If I get some time in the next couple of weeks I’ll try to record another video on working with the Current Population Survey. It’s a really amazing dataset and it’s released monthly so it’s great when timeliness of the data is important. Unfortunately, I’ve found it to be a lot more difficult to work with and I’m hoping to figure out how to compute standard errors for the estimates before doing the video, but it’s not as straightforward with the CPS (when compared to the ACS). For example, I’ve had to e-mail the BLS on several occasions (CPS is a joint Census/BLS survey) to figure out how they are filtering the data in order to arrive at published estimates. In my experience, the way they are filtering the data is not intuitive based on what’s available in the data dictionary and results can vary dramatically based on which variable you use (or don’t).

Anyways, thanks to all of you for the feedback and thanks a ton for sharing!! I’m wondering if it would be worthwhile to get involved in the Julia slack channel and get a public data channel going…? I work with public (government) data all the time and I use Julia to do it and I usually feel like I’m in the Wild West. It would be great to get a community going…I’m not sure what it takes to get invited to the Julia slack channel though…

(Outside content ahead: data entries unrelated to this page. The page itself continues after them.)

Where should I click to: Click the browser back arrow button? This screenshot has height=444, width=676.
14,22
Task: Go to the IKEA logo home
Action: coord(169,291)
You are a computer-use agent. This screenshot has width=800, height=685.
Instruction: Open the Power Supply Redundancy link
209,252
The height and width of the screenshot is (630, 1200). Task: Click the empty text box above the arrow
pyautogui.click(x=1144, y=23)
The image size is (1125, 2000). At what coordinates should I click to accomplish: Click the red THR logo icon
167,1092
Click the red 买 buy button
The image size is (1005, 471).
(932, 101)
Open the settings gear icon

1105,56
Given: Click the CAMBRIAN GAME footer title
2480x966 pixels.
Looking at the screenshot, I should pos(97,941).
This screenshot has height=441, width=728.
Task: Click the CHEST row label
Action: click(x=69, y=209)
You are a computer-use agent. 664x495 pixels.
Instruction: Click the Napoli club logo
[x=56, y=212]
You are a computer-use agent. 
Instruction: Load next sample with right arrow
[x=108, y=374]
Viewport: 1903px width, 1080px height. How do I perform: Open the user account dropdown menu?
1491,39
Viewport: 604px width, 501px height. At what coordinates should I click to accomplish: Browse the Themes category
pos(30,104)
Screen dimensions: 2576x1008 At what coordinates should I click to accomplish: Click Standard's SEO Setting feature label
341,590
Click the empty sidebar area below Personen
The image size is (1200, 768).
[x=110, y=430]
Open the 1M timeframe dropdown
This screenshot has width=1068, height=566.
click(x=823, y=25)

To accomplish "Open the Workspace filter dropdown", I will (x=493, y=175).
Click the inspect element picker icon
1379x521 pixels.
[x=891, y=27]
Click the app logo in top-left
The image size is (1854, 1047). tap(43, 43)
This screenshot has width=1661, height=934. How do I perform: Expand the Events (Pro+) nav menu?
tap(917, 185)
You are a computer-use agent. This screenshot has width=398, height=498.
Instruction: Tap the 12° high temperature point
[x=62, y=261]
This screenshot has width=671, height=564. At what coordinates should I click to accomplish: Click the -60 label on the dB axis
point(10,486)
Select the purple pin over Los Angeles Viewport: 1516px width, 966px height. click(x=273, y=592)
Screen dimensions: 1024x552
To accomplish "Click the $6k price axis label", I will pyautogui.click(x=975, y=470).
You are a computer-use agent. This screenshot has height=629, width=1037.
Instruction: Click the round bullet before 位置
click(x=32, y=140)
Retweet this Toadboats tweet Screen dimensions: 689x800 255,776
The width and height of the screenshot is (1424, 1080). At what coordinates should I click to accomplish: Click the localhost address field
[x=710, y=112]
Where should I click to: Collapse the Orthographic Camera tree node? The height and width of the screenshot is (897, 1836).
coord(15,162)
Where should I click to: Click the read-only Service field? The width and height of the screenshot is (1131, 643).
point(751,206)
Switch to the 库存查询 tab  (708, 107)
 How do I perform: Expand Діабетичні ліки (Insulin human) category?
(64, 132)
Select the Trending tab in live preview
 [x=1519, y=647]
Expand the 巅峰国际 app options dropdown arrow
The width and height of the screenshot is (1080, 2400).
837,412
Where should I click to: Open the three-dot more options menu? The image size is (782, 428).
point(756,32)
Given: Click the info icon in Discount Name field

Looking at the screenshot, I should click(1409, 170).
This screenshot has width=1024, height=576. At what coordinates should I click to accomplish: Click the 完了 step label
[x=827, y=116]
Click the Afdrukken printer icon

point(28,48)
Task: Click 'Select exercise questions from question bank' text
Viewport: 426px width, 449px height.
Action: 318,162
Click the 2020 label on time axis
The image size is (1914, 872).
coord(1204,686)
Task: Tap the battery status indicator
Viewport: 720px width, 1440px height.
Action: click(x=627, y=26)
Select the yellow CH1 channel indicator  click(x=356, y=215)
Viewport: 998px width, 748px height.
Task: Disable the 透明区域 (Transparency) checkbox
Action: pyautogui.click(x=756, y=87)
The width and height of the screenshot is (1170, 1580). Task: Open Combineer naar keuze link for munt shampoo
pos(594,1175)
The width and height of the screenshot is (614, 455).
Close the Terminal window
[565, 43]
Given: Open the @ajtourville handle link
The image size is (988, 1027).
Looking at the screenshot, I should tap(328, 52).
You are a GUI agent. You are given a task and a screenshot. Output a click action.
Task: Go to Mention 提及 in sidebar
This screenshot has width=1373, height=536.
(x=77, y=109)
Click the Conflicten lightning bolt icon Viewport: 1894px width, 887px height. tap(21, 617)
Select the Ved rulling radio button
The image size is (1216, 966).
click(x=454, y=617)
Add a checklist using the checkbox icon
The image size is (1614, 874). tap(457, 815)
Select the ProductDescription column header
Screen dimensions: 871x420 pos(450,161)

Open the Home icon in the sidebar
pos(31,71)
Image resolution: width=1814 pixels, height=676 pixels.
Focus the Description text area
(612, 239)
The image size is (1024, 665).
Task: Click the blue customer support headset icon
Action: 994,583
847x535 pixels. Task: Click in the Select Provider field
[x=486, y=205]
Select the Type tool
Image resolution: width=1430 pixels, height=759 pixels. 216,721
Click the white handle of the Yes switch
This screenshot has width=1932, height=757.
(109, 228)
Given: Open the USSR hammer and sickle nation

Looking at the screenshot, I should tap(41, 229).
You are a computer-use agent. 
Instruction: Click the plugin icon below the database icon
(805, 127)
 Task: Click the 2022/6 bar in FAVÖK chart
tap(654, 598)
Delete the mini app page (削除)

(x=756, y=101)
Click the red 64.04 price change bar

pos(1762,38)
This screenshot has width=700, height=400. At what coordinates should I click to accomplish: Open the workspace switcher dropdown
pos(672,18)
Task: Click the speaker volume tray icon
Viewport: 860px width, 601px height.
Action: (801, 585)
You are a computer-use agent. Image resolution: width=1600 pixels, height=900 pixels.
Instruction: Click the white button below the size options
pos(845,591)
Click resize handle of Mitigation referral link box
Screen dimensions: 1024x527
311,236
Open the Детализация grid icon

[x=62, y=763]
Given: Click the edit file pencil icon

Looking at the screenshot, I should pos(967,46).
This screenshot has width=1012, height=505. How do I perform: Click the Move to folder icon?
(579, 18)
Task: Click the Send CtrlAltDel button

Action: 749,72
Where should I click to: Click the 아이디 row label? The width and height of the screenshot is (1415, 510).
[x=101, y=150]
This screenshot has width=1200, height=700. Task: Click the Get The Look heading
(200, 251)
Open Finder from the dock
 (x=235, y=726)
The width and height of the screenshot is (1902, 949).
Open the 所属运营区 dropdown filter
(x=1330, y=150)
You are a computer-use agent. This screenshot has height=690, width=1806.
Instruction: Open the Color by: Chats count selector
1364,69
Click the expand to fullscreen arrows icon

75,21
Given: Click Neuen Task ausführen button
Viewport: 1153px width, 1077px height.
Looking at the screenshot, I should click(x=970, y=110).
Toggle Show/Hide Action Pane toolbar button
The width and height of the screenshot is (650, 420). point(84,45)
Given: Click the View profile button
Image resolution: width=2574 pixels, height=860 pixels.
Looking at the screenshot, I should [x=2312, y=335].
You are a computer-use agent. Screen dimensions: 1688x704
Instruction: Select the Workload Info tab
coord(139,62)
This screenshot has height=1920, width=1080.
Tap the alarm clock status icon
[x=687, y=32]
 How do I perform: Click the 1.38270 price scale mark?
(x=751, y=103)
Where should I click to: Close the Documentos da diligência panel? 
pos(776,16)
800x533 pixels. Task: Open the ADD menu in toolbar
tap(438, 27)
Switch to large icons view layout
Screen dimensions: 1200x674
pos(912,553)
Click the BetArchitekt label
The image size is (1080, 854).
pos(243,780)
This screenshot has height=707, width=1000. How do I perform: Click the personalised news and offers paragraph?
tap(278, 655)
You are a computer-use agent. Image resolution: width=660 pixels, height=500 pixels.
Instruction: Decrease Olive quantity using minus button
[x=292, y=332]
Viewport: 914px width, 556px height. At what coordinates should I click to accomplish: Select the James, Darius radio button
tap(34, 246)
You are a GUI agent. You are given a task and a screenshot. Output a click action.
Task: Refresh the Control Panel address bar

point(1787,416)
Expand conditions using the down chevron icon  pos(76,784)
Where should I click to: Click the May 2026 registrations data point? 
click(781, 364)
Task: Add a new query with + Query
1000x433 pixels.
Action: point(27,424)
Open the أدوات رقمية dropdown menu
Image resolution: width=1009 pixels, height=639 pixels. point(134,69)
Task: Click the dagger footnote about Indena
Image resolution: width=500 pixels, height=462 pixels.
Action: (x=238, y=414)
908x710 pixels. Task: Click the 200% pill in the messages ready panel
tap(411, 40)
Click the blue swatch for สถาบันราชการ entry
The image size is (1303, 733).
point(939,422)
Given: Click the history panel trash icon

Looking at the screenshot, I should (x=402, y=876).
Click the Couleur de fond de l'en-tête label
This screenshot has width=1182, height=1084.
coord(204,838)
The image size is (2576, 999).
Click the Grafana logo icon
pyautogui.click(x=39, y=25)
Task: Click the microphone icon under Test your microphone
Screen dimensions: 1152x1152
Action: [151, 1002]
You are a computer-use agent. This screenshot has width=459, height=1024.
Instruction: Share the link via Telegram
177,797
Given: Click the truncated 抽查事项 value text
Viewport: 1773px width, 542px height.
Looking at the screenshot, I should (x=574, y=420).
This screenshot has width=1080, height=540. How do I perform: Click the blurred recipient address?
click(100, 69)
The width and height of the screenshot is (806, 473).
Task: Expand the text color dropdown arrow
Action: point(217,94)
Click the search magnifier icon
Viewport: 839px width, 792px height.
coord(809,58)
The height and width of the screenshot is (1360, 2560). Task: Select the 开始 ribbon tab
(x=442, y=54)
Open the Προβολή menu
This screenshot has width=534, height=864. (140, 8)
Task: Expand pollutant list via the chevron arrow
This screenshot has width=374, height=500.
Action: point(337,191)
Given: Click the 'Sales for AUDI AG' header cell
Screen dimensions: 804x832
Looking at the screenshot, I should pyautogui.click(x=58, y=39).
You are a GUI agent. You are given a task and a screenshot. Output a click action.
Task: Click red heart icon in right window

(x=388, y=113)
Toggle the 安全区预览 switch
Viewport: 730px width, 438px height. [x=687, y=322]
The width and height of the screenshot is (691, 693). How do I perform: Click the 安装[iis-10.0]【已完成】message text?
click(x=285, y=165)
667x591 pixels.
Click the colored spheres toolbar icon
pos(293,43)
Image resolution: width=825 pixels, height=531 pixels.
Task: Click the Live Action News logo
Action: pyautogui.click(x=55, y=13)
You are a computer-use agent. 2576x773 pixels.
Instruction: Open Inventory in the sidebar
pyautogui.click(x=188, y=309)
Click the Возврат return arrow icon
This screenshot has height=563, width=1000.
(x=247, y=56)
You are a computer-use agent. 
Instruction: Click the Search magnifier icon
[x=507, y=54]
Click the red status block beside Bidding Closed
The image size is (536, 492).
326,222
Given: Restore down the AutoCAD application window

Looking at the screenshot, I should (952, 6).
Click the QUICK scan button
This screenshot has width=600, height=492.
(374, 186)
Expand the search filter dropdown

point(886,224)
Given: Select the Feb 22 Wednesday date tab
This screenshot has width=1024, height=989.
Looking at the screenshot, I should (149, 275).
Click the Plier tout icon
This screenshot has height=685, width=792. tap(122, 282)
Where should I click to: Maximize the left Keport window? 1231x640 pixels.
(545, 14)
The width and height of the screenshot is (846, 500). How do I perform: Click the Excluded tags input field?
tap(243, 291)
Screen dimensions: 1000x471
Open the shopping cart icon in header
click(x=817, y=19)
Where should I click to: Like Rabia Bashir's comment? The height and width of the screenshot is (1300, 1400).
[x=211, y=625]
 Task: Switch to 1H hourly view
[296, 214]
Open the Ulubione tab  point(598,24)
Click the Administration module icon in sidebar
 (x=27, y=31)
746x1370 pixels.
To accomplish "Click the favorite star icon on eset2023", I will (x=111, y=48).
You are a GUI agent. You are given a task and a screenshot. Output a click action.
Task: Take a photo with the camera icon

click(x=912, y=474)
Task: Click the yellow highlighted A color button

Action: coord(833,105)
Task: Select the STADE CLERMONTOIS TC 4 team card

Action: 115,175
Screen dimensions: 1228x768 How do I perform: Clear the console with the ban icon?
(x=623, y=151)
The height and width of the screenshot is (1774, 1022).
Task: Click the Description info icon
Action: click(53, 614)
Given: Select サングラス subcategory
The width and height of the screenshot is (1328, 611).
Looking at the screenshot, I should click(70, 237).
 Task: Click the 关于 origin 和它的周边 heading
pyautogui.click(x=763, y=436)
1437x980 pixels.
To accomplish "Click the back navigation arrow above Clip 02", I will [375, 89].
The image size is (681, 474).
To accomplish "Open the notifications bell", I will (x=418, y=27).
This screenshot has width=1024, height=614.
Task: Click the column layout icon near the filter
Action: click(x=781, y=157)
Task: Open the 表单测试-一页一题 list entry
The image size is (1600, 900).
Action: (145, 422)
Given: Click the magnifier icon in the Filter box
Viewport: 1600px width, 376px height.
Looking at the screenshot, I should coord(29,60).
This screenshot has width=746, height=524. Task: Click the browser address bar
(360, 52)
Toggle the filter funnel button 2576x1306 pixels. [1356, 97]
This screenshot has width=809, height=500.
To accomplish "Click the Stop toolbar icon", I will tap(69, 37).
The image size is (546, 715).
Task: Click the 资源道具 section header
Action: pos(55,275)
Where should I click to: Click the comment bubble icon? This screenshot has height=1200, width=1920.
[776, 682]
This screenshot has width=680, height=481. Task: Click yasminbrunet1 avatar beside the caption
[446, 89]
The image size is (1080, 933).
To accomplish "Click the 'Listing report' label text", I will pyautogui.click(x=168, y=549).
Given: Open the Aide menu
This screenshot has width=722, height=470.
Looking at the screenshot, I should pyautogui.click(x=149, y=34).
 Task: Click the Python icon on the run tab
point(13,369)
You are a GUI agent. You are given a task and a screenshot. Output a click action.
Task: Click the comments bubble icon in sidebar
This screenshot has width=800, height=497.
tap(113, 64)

Appreciate you dropping the repo!
I don’t have a link to the tax pieces, but have sourced some other info from nber.org. Let me take a look later this week and see what I can send for links. What environment are you using, Win or Linux?
Also, regarding the FULL BLS dataset:

FINISHED --2019-11-12 21:37:16--
Total wall clock time: 7h 14m 3s
Downloaded: 1784 files, 36G in 7h 1m 38s (1.46 MB/s)
1 Like

@mthelm85 Thanks for your stream. I just watched all your videos and they are pretty cool! When are you doing the livestreams?

1 Like

Randomly right now…I thought it would be easier to get people to join me but everyone is either too shy or just doesn’t want to do it for some other reason :stuck_out_tongue_closed_eyes:. I would eventually like to get to the point where I can schedule the streams once every two weeks and always have a guest on.

When I was building a lot of front-end stuff I used to watch a JavaScript-based live stream that airs on Twitch.tv every Monday morning (check out FunFunFunction on Twitch/YouTube). The host tends to get pretty good guests from the JavaScript community to join him and they code things live (and it doesn’t always go so well, but that’s actually the point :wink:). It’s really become a great place for web developers to just hang out, chat with others in the community, network, interact with the host/guest, and learn. I think that kind of thing does a lot of good for a programming language community and I’d love to see it happen with Julia. The beautiful thing about the live pair programming format is that there’s not a lot of prep work that needs to be done and there’s not any editing to do afterward so it’s not a big investment for the host or the guest.